If, for example, a multi-banked corporate customer chooses to use the bank as a provider/aggregator of choice, there is an opportunity for the bank to then deliver rich data and analytics to the corporate. This information can be plugged back into the business to help the corporate better understand their working capital, for instance. Leveraging standardised data in this way could significantly reduce the operational burden on clients, whilst also allowing banks to better understand their customers.

Of course, opportunities for data-sharing will be limited by how the final legislation is set out, and there will be delivery model challenges for banks to overcome (since the provision of data services is not a traditional activity for banks), but much of the groundwork and evaluation around value-added services can be done now.

Partnering for growth

Similarly, from a technology infrastructure perspective, many of the requirements for complying with PSD2 are already clear. Application programming interfaces (APIs) will play a huge role in facilitating PSD2 and many banks will therefore be looking to leverage providers to help them achieve the right technology infrastructure.

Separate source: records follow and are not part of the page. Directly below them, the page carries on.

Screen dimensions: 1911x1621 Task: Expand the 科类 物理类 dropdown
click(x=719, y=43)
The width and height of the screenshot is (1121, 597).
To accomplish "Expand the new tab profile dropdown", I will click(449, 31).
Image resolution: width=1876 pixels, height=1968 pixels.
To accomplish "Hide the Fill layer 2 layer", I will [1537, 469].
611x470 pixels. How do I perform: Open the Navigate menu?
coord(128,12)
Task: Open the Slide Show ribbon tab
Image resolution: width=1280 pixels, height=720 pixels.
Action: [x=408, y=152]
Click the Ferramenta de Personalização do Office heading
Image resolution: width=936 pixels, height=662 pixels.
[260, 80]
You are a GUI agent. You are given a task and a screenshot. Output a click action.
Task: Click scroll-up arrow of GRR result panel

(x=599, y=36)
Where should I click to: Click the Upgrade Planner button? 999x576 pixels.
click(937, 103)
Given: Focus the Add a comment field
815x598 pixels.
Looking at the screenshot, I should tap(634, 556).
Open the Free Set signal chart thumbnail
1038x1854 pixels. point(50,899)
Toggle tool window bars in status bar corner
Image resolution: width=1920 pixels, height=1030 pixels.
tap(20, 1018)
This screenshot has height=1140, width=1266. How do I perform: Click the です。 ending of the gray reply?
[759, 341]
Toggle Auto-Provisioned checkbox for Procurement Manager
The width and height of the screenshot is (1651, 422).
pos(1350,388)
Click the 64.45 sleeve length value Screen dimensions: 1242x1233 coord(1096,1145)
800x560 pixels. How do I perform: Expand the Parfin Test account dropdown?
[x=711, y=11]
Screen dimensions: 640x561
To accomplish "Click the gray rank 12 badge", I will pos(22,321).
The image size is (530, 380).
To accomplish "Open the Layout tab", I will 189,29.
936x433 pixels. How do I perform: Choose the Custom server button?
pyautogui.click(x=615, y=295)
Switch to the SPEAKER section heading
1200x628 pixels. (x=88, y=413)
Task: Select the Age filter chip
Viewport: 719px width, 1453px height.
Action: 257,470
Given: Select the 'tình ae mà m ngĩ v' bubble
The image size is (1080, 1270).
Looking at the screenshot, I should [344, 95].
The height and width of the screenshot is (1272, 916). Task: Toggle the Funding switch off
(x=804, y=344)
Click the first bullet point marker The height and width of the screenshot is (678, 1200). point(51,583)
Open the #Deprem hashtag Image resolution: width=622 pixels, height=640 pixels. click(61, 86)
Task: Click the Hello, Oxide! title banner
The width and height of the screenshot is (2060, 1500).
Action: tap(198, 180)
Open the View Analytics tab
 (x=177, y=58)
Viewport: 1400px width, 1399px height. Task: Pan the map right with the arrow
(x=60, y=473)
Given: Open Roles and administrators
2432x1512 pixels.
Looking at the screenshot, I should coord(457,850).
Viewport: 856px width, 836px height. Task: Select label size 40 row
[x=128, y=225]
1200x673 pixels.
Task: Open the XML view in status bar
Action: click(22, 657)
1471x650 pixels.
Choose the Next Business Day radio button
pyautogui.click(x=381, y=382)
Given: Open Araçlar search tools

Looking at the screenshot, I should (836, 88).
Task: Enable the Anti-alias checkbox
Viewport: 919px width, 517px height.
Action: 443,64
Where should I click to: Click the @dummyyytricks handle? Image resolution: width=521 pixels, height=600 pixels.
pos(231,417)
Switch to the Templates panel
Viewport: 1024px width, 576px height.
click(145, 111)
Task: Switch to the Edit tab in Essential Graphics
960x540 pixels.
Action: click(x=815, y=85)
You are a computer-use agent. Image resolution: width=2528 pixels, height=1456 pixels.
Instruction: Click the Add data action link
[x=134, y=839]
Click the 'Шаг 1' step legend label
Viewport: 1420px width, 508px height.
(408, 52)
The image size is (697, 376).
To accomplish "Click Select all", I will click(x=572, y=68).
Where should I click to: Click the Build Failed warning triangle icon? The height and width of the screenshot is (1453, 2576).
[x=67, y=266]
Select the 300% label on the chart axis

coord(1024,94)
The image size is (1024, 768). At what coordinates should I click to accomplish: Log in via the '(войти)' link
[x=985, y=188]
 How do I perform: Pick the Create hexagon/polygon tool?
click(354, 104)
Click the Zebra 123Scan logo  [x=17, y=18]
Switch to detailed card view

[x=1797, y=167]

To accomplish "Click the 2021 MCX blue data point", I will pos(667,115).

“This ‘regulatory plus’ route might involve leveraging new technology to consider new payment channels and technologies”

Again, for those banks viewing PSD2 as a catalyst for change, the aim will be not just to meet compliance but to build a platform that will deliver in line with customer needs and future regulatory developments into the 2020s.

It is not just technology vendors which require consideration, however, partner banks must also be assessed. This may be the case for financial institutions which aren’t fully-fledged members of payment schemes in a particular country, such as the UK, who could consider leveraging future developments from access providers, including larger banks.

In addition, although PSD2 only defines requirements for data sharing within the EEA, banks could consider creating private networks to share data via APIs for the benefit of their customers, subject to the relevant agreements. This may be between banks to provide value-adding solutions, but also with alternative providers, making private networks and partnerships an exciting option to explore.

A step forward

Elsewhere, as a result of the significant technology change required, PSD2 also represents an opportunity for banks to review and improve the way in which services, products and data (such as end-to-end international transaction costs) are delivered to clients.

Where banking has largely been behind the curve in the digital space, banks now have a chance to start designing more intuitive solutions that put the user-experience first. Competition will encourage banks to turn traditional product design processes on their head, starting first with the user experience and channel, and working backwards to the underlying solution.

As PSD2 unfolds, Lloyds Bank will continue to design and build a digital product and service environment that not only delivers an excellent user-experience but also maintains robust security standards around channels and customer data.

Throughout 2016, we will also continue to evaluate our own business models, working hard to understand how Lloyds Bank can develop new services and solutions to support our customers in a post-PSD2 environment.

After all, this is a defining moment in the history of European banking, and the way financial institutions react today will inevitably impact their ability to compete, grow and thrive in the future.